現在、テレビドラマの安直な映画化が乱発されている。そしてアニメーションも、エヴァンゲリオン劇場版の大ヒットにより、本作のようなマニア向け作品の劇場版企画が通りやすくなっている。案外手堅い商売だということに、業界が気づいたためだ。
だが、テレビドラマの映画版はそろって排泄物のような出来なのに、アニメの方は比較的クオリティが高い。「涼宮ハルヒの消失」に限って言えば、これがはじめて世に出た一作目だとしても、十分ブームを巻き起こせるであろうほどに魅力がある。何しろ、ハルヒ初心者の私が2時間40分も没頭できたのだから本物だ。
おそらくクリエイターも、エヴァンゲリオン劇場版の成功に大きな刺激を受け、士気が高まっているのではないか。

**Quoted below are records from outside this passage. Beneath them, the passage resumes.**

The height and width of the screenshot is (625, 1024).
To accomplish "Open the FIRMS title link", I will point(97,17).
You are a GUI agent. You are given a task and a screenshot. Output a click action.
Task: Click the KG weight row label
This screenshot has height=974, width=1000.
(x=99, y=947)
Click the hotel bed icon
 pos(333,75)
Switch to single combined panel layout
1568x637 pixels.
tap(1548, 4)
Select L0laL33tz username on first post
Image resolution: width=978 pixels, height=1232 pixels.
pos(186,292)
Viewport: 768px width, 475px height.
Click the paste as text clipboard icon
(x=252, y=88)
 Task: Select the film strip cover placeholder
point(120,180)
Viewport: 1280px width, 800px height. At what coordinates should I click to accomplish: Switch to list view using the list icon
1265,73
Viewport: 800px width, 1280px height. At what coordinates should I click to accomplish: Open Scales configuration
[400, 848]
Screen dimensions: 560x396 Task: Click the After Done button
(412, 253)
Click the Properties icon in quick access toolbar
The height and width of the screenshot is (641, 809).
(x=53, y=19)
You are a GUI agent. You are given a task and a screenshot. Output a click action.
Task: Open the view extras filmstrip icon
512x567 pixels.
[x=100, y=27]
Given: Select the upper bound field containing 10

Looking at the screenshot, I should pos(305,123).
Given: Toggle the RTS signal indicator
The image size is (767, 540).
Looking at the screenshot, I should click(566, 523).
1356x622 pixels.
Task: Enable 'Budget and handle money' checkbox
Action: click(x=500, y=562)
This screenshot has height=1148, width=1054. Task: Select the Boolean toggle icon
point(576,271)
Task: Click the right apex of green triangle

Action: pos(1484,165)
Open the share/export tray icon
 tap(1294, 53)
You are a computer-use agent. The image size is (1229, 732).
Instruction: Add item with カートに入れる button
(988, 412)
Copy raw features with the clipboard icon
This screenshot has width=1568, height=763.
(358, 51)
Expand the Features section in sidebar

ファンだけを相手にしようとか、ちょちょいと作ってしまおうという安直さはまったく感じられない。この映画も、女子高生の生足の描写などはテレビアニメとは別格の、相当気合が入った仕事ぶりだし、長時間の上映時間を有効に利用した間の取り方は、独特の世界観の構築に成功している。このあたりは、劇場で高回転を狙うような作品ではなかった事が幸いした。
今回の影の主役は長門有希というキャラクターだが、これがまた、監督から動画スタッフの末端にいたるまで、間違いなく全員に愛されているのだろうと思えるほどに輝いている。長門は俺の嫁という、これまで意味不明であった言い回しの理由が、私にもようやくわかった。